Cada vez que llega un año nuevo, la humanidad respira esperanzada. Siente que, de alguna forma, la vuelta de calendario es un borrón y cuenta nueva. Una posibilidad de cambio. De crecimiento, de evolución. El equivalente a presionar el botón del inodoro: cree, en su infinita ingenuidad, que todo lo que ha arrojado allí en el viejo año, por la magia de un golpe de botón, irá a parar fuera de su vida, al mar abierto.

Es asombroso lo que puede hacer el hechizo de los números. Una vez, tiempo atrás llegó incluso a circular un falso informe que indicaba que aquellos que, a fin de año, se proponían metas para el año siguiente, tenían más posibilidades de llevar una vida plena, satisfecha y direccionada con sus sueños. Pero nada de eso era verdad. Lamentablemente.

La verdad de la milanesa indica que uno puede tener un golpe de timón en su vida y cambiar 180 grados a mitad de año. O puede vivir año tras año sin cambiar en absoluto. Y que entre el 31 de diciembre y el 1ro de enero siguiente no hay diferencia alguna de ninguna clase. Nos guste o no, somos los mismos. Nuestro jefe es el mismo. Nuestro presidente es el mismo.

La humanidad para sentir que va hacia alguna parte pone cifras y cuantificaciones que se sostienen sobre el vacío. Sin ir más lejos, que uno tenga 80 años no indica que sea sabio. Indica nomás que uno es viejo. O que tenga 20 no significa que sea una persona llena de energía y de vida. 

Son tiempos donde todo es fascinación por el big data, y vivimos sostenidos por una red de información que, se cree, vaticina lo que haremos, qué compraremos, qué elegiremos y quiénes somos. Sin embargo, el ser humano está más allá de todo algoritmo. Escapa a toda norma, todo cálculo, y todo calendario. Hemos demostrado que podemos tropezar dos, tres y cientos de veces con la misma piedra –e incluso, arrojarla por el aire y rompernos la cabeza con ella-. Y, por otro lado, podemos dar un salto cuántico evolutivo de la noche a la mañana. 

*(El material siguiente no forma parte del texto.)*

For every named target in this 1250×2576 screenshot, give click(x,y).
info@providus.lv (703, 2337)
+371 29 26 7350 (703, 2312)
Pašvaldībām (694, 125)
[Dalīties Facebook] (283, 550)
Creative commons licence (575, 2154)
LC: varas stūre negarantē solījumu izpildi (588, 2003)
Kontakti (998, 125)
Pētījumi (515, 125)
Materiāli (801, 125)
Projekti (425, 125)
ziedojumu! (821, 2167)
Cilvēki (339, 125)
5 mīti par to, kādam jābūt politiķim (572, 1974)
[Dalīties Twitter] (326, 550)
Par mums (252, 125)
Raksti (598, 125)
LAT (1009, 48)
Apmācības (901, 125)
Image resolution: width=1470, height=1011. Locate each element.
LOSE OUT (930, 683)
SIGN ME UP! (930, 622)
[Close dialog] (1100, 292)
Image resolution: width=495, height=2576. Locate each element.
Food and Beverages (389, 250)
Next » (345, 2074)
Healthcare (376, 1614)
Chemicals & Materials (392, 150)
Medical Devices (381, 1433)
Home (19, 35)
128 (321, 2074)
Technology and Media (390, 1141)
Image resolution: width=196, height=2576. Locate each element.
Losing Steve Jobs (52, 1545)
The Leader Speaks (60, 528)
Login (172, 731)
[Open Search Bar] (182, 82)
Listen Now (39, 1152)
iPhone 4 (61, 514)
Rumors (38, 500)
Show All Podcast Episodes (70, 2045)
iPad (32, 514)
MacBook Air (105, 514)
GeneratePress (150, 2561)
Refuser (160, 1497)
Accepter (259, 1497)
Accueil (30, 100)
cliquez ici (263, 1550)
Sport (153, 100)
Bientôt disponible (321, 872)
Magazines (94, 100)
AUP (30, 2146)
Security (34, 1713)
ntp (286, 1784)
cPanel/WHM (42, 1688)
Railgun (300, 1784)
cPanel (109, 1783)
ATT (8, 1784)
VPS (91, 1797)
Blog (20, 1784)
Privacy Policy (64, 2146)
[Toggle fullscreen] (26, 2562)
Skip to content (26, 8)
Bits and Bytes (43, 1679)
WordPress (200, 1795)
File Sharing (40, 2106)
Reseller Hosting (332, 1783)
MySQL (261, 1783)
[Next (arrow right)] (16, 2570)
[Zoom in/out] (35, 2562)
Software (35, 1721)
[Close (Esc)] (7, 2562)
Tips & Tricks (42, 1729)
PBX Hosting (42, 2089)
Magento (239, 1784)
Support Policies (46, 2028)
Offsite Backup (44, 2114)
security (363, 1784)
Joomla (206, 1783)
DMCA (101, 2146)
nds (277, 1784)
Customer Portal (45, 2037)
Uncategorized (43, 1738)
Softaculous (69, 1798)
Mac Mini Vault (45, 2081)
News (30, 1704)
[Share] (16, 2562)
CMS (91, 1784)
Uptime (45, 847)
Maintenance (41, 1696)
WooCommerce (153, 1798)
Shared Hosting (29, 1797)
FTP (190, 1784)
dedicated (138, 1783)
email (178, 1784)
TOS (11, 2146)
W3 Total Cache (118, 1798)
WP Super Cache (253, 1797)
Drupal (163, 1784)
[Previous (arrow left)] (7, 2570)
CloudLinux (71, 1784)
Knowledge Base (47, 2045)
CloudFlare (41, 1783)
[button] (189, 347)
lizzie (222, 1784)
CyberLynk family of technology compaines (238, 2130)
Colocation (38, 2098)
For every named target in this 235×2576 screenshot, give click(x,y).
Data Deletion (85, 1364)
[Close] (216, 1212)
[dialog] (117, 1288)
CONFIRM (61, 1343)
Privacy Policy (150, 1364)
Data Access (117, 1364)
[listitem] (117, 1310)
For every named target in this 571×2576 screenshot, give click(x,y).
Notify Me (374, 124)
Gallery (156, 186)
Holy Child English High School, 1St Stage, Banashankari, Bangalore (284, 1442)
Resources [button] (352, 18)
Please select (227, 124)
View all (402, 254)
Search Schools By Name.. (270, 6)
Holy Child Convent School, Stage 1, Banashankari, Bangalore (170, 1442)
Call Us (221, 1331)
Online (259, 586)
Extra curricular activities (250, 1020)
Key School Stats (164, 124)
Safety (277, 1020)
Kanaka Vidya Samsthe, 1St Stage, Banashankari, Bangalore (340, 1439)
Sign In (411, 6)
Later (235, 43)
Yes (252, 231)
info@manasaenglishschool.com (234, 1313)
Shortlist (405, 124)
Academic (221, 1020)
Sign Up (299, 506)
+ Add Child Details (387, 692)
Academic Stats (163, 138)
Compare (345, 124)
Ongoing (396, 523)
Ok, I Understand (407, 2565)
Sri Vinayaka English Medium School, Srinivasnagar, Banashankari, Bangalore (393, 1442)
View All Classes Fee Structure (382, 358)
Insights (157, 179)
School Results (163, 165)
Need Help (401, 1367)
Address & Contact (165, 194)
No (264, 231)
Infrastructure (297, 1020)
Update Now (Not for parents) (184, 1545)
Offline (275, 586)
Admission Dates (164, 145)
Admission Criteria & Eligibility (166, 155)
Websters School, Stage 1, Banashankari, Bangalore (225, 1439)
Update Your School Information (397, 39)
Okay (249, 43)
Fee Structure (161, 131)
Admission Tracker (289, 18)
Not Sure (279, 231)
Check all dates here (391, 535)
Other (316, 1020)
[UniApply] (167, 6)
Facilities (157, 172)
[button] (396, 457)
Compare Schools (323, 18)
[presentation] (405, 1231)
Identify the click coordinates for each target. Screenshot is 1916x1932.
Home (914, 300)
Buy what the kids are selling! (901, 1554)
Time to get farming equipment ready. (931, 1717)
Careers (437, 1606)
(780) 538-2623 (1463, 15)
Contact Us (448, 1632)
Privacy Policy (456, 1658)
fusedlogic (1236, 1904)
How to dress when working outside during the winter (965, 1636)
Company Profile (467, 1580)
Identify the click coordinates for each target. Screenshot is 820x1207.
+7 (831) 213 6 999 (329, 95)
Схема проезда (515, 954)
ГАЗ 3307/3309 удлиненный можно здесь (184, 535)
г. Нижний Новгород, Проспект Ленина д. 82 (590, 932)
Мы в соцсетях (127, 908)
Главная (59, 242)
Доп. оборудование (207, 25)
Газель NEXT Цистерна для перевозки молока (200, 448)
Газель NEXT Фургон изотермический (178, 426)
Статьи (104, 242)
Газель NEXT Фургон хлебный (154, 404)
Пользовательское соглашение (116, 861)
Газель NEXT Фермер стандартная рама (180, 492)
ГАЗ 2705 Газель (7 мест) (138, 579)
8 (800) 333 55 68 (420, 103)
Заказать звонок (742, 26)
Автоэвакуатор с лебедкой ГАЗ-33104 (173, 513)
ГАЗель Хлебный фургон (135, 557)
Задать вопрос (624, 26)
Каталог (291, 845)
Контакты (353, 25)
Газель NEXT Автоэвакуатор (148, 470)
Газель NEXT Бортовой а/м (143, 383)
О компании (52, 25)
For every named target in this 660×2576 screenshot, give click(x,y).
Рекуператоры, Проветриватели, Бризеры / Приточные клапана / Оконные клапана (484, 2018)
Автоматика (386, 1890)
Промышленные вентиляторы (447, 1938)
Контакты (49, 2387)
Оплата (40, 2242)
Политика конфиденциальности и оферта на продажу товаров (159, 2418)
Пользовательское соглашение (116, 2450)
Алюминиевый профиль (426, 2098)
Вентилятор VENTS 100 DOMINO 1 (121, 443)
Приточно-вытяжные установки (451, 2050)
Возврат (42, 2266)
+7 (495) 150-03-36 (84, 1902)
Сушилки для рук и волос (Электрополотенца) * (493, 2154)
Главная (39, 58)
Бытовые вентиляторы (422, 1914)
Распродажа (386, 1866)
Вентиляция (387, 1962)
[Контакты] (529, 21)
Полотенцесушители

Por eso, desde este espacio tan honorable, proponemos que oficialmente de aquí y en más, el año dure toda una vida. Y que cada día tenga un nombre nuevo –ni lunes ni martes ni nada, seamos creativos al respecto-. Que los meses no existan. Ni tampoco las estaciones. Que las fiestas no lleven título alguno. De ese modo, podremos escapar de la tentación de que creer en el lema año nuevo vida nueva. Y empecemos así, de una vez por todas, a hacernos cargo de que, ningún recambio de calendario, acabará con nuestra propia estupidez.